-- begin Records shown --

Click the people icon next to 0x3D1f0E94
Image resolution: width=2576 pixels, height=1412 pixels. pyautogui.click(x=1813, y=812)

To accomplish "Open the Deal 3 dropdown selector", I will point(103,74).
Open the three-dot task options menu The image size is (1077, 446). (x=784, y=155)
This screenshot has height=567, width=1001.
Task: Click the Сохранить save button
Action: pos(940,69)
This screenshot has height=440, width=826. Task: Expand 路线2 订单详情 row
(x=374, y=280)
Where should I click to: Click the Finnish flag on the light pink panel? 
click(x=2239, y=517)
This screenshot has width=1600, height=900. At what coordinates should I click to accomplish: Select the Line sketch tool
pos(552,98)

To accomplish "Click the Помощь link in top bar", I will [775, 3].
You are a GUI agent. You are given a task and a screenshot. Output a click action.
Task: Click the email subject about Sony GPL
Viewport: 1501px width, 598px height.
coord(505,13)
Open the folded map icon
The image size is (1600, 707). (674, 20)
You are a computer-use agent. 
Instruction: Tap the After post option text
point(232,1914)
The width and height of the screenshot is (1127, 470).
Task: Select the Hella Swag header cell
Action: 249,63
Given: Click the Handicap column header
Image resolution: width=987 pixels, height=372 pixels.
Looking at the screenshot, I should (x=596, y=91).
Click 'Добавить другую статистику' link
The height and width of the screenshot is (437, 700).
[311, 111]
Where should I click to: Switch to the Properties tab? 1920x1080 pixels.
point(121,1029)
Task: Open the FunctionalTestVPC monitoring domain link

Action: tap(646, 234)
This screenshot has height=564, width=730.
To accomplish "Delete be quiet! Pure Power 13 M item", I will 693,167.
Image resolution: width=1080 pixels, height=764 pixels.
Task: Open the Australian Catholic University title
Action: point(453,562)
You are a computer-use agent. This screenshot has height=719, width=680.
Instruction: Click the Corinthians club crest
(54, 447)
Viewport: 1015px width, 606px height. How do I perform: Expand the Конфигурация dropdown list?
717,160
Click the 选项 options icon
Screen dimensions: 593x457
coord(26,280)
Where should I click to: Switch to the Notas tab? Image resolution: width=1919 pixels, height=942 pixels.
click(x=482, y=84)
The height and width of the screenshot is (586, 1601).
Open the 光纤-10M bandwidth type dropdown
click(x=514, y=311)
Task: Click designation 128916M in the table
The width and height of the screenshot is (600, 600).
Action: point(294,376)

-- end Records shown --

The problem | Format each nonblank line of the data as a row in a Markdown table, with Num for the row number and Content for the line itself.

Solved exercise |
| Num | Content |
|---|---|
| 1 | Click the people icon next to 0x3D1f0E94 |
| 2 | Image resolution: width=2576 pixels, height=1412 pixels. pyautogui.click(x=1813, y=812) |
| 3 | To accomplish "Open the Deal 3 dropdown selector", I will point(103,74). |
| 4 | Open the three-dot task options menu The image size is (1077, 446). (x=784, y=155) |
| 5 | This screenshot has height=567, width=1001. |
| 6 | Task: Click the Сохранить save button |
| 7 | Action: pos(940,69) |
| 8 | This screenshot has height=440, width=826. Task: Expand 路线2 订单详情 row |
| 9 | (x=374, y=280) |
| 10 | Where should I click to: Click the Finnish flag on the light pink panel?  |
| 11 | click(x=2239, y=517) |
| 12 | This screenshot has width=1600, height=900. At what coordinates should I click to accomplish: Select the Line sketch tool |
| 13 | pos(552,98) |
| 14 | To accomplish "Click the Помощь link in top bar", I will [775, 3]. |
| 15 | You are a GUI agent. You are given a task and a screenshot. Output a click action. |
| 16 | Task: Click the email subject about Sony GPL |
| 17 | Viewport: 1501px width, 598px height. |
| 18 | coord(505,13) |
| 19 | Open the folded map icon |
| 20 | The image size is (1600, 707). (674, 20) |
| 21 | You are a computer-use agent.  |
| 22 | Instruction: Tap the After post option text |
| 23 | point(232,1914) |
| 24 | The width and height of the screenshot is (1127, 470). |
| 25 | Task: Select the Hella Swag header cell |
| 26 | Action: 249,63 |
| 27 | Given: Click the Handicap column header |
| 28 | Image resolution: width=987 pixels, height=372 pixels. |
| 29 | Looking at the screenshot, I should (x=596, y=91). |
| 30 | Click 'Добавить другую статистику' link |
| 31 | The height and width of the screenshot is (437, 700). |
| 32 | [311, 111] |
| 33 | Where should I click to: Switch to the Properties tab? 1920x1080 pixels. |
| 34 | point(121,1029) |
| 35 | Task: Open the FunctionalTestVPC monitoring domain link |
| 36 | Action: tap(646, 234) |
| 37 | This screenshot has height=564, width=730. |
| 38 | To accomplish "Delete be quiet! Pure Power 13 M item", I will 693,167. |
| 39 | Image resolution: width=1080 pixels, height=764 pixels. |
| 40 | Task: Open the Australian Catholic University title |
| 41 | Action: point(453,562) |
| 42 | You are a computer-use agent. This screenshot has height=719, width=680. |
| 43 | Instruction: Click the Corinthians club crest |
| 44 | (54, 447) |
| 45 | Viewport: 1015px width, 606px height. How do I perform: Expand the Конфигурация dropdown list? |
| 46 | 717,160 |
| 47 | Click the 选项 options icon |
| 48 | Screen dimensions: 593x457 |
| 49 | coord(26,280) |
| 50 | Where should I click to: Switch to the Notas tab? Image resolution: width=1919 pixels, height=942 pixels. |
| 51 | click(x=482, y=84) |
| 52 | The height and width of the screenshot is (586, 1601). |
| 53 | Open the 光纤-10M bandwidth type dropdown |
| 54 | click(x=514, y=311) |
| 55 | Task: Click designation 128916M in the table |
| 56 | The width and height of the screenshot is (600, 600). |
| 57 | Action: point(294,376) |